Prior to this appointment, Ms. Pandith was senior advisor to the assistant secretary of state for European and Eurasian Affairs. This role was created for her in the context of the Danish Cartoon Crisis, and she built new State Department strategies for how U.S. embassies in Europe understood the Muslim demographic, the increase in foreign ideologies present on the ground, and how the United States could build resilience. From December 2004 to February 2007, Ms. Pandith served as the director for Middle East Regional Initiatives for the National Security Council. Prior to joining the NSC, Ms. Pandith was chief of staff of the Bureau for Asia and the Near East for the U.S. Agency for International Development (USAID). In 2004, she spent two months in Afghanistan developing a public outreach strategy. She also served at USAID from 1990–1993 on the administrator’s staff and as the special assistant to the director of policy.

From 1997 to 2003, Ms. Pandith was Vice President of International Business for ML Strategies in Boston, Massachusetts, and served as a Commissioner on Governor Paul A. Cellucci’s bi-partisan Asian Advisory Commission. She has been a consultant in the public, private, and non-profit sectors and has served in leadership positions on several boards with a focus on international affairs.

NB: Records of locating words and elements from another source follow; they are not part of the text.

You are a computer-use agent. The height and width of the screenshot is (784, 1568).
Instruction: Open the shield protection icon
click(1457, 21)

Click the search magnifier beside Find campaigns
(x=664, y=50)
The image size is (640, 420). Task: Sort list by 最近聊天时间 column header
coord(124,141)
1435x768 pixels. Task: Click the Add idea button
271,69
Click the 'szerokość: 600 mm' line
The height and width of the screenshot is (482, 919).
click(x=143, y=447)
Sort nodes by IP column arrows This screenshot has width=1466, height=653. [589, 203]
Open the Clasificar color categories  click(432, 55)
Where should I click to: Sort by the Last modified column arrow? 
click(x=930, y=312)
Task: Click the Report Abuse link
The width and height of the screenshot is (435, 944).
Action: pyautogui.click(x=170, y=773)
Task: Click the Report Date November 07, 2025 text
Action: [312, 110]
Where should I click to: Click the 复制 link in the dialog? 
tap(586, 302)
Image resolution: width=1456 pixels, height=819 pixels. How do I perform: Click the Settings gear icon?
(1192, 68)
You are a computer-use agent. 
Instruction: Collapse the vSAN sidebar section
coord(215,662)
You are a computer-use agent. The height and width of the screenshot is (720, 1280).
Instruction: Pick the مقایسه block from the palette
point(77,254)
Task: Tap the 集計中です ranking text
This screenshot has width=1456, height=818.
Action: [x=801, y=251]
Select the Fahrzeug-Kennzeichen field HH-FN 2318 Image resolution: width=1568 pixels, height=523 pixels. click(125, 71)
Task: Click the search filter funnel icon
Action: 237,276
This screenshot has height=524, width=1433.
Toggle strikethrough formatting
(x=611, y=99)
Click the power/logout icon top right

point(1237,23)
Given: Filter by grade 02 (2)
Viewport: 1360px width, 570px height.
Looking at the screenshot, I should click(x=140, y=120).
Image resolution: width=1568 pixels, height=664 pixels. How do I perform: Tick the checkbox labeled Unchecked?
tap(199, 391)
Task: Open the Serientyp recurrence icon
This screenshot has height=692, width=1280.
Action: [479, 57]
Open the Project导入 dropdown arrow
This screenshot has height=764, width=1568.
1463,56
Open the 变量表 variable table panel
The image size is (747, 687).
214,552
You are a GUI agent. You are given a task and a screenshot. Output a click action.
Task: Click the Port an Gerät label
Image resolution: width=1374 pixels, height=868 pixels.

Ms. Pandith received a Master’s degree from The Fletcher School of Law and Diplomacy at Tufts University, where she specialized in International Security Studies, Islamic Civilizations and Southwest Asia, and International Negotiation and Conflict Resolution. She received an A.B. in Government and Psychology from Smith College, where she was president of the student body. She is currently a member of the Board of Overseers of The Fletcher School of Law and Diplomacy and the Smith College President’s Council. She was awarded the Smith College Medal in February 2014 and the Distinguished Achievement Award by Tufts University in 2013.

She was born in Srinagar, Kashmir, India, and raised in the Commonwealth of Massachusetts.